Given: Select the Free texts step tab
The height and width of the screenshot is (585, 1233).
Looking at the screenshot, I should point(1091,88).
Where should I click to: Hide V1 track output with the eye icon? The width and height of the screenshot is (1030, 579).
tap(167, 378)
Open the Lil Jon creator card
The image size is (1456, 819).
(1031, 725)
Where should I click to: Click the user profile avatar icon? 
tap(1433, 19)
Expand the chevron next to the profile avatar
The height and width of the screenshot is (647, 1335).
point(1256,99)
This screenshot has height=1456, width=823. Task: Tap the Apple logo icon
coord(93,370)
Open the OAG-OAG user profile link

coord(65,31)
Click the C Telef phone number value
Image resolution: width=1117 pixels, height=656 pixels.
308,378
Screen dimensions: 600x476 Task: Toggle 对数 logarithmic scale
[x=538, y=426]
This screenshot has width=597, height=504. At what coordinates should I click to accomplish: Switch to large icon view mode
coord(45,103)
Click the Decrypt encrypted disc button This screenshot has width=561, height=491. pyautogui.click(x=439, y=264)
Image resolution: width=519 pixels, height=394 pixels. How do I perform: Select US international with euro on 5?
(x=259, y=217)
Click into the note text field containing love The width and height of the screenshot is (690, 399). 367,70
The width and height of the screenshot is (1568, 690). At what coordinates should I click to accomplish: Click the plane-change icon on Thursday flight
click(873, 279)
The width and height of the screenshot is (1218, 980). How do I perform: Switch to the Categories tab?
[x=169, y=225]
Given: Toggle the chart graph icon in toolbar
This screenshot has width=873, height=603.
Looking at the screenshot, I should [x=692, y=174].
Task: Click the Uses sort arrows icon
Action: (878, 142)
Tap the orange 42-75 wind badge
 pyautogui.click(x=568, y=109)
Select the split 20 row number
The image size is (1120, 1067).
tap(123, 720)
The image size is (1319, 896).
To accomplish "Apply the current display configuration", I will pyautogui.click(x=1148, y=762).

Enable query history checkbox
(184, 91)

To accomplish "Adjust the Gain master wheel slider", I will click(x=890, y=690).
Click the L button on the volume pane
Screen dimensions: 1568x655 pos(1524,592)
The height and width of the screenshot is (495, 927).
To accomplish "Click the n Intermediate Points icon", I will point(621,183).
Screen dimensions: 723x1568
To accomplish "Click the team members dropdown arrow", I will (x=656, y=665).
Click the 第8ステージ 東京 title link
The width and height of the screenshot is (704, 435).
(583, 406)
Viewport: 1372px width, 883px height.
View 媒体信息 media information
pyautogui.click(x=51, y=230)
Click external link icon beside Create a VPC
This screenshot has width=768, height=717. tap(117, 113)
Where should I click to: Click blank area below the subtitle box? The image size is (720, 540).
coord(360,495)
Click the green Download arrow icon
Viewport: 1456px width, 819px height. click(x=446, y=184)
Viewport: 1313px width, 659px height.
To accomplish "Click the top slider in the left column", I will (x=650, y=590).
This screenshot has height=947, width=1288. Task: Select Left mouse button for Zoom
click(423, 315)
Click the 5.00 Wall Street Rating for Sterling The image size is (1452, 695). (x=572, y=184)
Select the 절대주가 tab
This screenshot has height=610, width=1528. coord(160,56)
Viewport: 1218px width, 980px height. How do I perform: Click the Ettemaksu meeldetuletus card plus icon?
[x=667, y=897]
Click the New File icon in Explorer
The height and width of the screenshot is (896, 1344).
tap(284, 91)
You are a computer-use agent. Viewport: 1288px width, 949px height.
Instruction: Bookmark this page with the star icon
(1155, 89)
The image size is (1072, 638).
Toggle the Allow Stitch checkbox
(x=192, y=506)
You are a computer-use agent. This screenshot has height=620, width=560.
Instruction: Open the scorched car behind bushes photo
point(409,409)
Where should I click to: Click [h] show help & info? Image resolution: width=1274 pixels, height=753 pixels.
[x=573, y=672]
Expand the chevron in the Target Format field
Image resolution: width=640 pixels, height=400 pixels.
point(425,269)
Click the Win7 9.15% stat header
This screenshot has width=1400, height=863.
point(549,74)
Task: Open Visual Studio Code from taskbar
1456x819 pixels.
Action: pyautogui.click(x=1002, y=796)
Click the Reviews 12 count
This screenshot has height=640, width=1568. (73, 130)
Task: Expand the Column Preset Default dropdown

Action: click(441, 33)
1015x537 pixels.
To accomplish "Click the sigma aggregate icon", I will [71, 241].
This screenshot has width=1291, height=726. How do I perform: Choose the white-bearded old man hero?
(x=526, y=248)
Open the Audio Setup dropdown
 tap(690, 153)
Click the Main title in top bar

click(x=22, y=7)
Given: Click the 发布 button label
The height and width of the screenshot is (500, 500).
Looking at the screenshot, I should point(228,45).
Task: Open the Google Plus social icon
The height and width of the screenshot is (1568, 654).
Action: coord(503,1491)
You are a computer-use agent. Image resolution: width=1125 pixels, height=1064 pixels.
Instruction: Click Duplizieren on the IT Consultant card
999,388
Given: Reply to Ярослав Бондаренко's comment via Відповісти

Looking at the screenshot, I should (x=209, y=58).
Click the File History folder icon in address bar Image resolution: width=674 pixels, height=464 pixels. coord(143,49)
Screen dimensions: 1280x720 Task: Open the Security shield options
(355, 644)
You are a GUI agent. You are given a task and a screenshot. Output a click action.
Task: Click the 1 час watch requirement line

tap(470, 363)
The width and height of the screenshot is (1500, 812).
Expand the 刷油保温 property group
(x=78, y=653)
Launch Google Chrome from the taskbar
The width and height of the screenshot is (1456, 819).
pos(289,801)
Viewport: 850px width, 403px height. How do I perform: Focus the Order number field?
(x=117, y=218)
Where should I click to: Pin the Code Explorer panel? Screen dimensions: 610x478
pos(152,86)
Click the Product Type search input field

•••

▶ _EXERCISE DESCRIPTION_: Can you substitute "Which spot should I click to" for "Where should I click to" throughout all the entries above and give them back with nothing else changed?

▶ _RESPONSE_:
Given: Select the Free texts step tab
The height and width of the screenshot is (585, 1233).
Looking at the screenshot, I should point(1091,88).
Which spot should I click to: Hide V1 track output with the eye icon? The width and height of the screenshot is (1030, 579).
tap(167, 378)
Open the Lil Jon creator card
The image size is (1456, 819).
(1031, 725)
Which spot should I click to: Click the user profile avatar icon? 
tap(1433, 19)
Expand the chevron next to the profile avatar
The height and width of the screenshot is (647, 1335).
point(1256,99)
This screenshot has height=1456, width=823. Task: Tap the Apple logo icon
coord(93,370)
Open the OAG-OAG user profile link

coord(65,31)
Click the C Telef phone number value
Image resolution: width=1117 pixels, height=656 pixels.
308,378
Screen dimensions: 600x476 Task: Toggle 对数 logarithmic scale
[x=538, y=426]
This screenshot has width=597, height=504. At what coordinates should I click to accomplish: Switch to large icon view mode
coord(45,103)
Click the Decrypt encrypted disc button This screenshot has width=561, height=491. pyautogui.click(x=439, y=264)
Image resolution: width=519 pixels, height=394 pixels. How do I perform: Select US international with euro on 5?
(x=259, y=217)
Click into the note text field containing love The width and height of the screenshot is (690, 399). 367,70
The width and height of the screenshot is (1568, 690). At what coordinates should I click to accomplish: Click the plane-change icon on Thursday flight
click(873, 279)
The width and height of the screenshot is (1218, 980). How do I perform: Switch to the Categories tab?
[x=169, y=225]
Given: Toggle the chart graph icon in toolbar
This screenshot has width=873, height=603.
Looking at the screenshot, I should [x=692, y=174].
Task: Click the Uses sort arrows icon
Action: (878, 142)
Tap the orange 42-75 wind badge
 pyautogui.click(x=568, y=109)
Select the split 20 row number
The image size is (1120, 1067).
tap(123, 720)
The image size is (1319, 896).
To accomplish "Apply the current display configuration", I will pyautogui.click(x=1148, y=762).

Enable query history checkbox
(184, 91)

To accomplish "Adjust the Gain master wheel slider", I will click(x=890, y=690).
Click the L button on the volume pane
Screen dimensions: 1568x655 pos(1524,592)
The height and width of the screenshot is (495, 927).
To accomplish "Click the n Intermediate Points icon", I will point(621,183).
Screen dimensions: 723x1568
To accomplish "Click the team members dropdown arrow", I will (x=656, y=665).
Click the 第8ステージ 東京 title link
The width and height of the screenshot is (704, 435).
(583, 406)
Viewport: 1372px width, 883px height.
View 媒体信息 media information
pyautogui.click(x=51, y=230)
Click external link icon beside Create a VPC
This screenshot has width=768, height=717. tap(117, 113)
Which spot should I click to: Click blank area below the subtitle box? The image size is (720, 540).
coord(360,495)
Click the green Download arrow icon
Viewport: 1456px width, 819px height. click(x=446, y=184)
Viewport: 1313px width, 659px height.
To accomplish "Click the top slider in the left column", I will (x=650, y=590).
This screenshot has height=947, width=1288. Task: Select Left mouse button for Zoom
click(423, 315)
Click the 5.00 Wall Street Rating for Sterling The image size is (1452, 695). (x=572, y=184)
Select the 절대주가 tab
This screenshot has height=610, width=1528. coord(160,56)
Viewport: 1218px width, 980px height. How do I perform: Click the Ettemaksu meeldetuletus card plus icon?
[x=667, y=897]
Click the New File icon in Explorer
The height and width of the screenshot is (896, 1344).
tap(284, 91)
You are a computer-use agent. Viewport: 1288px width, 949px height.
Instruction: Bookmark this page with the star icon
(1155, 89)
The image size is (1072, 638).
Toggle the Allow Stitch checkbox
(x=192, y=506)
You are a computer-use agent. This screenshot has height=620, width=560.
Instruction: Open the scorched car behind bushes photo
point(409,409)
Which spot should I click to: Click [h] show help & info? Image resolution: width=1274 pixels, height=753 pixels.
[x=573, y=672]
Expand the chevron in the Target Format field
Image resolution: width=640 pixels, height=400 pixels.
point(425,269)
Click the Win7 9.15% stat header
This screenshot has width=1400, height=863.
point(549,74)
Task: Open Visual Studio Code from taskbar
1456x819 pixels.
Action: pyautogui.click(x=1002, y=796)
Click the Reviews 12 count
This screenshot has height=640, width=1568. (73, 130)
Task: Expand the Column Preset Default dropdown

Action: click(441, 33)
1015x537 pixels.
To accomplish "Click the sigma aggregate icon", I will [71, 241].
This screenshot has width=1291, height=726. How do I perform: Choose the white-bearded old man hero?
(x=526, y=248)
Open the Audio Setup dropdown
 tap(690, 153)
Click the Main title in top bar

click(x=22, y=7)
Given: Click the 发布 button label
The height and width of the screenshot is (500, 500).
Looking at the screenshot, I should point(228,45).
Task: Open the Google Plus social icon
The height and width of the screenshot is (1568, 654).
Action: coord(503,1491)
You are a computer-use agent. Image resolution: width=1125 pixels, height=1064 pixels.
Instruction: Click Duplizieren on the IT Consultant card
999,388
Given: Reply to Ярослав Бондаренко's comment via Відповісти

Looking at the screenshot, I should (x=209, y=58).
Click the File History folder icon in address bar Image resolution: width=674 pixels, height=464 pixels. coord(143,49)
Screen dimensions: 1280x720 Task: Open the Security shield options
(355, 644)
You are a GUI agent. You are given a task and a screenshot. Output a click action.
Task: Click the 1 час watch requirement line

tap(470, 363)
The width and height of the screenshot is (1500, 812).
Expand the 刷油保温 property group
(x=78, y=653)
Launch Google Chrome from the taskbar
The width and height of the screenshot is (1456, 819).
pos(289,801)
Viewport: 850px width, 403px height. How do I perform: Focus the Order number field?
(x=117, y=218)
Which spot should I click to: Pin the Code Explorer panel? Screen dimensions: 610x478
pos(152,86)
Click the Product Type search input field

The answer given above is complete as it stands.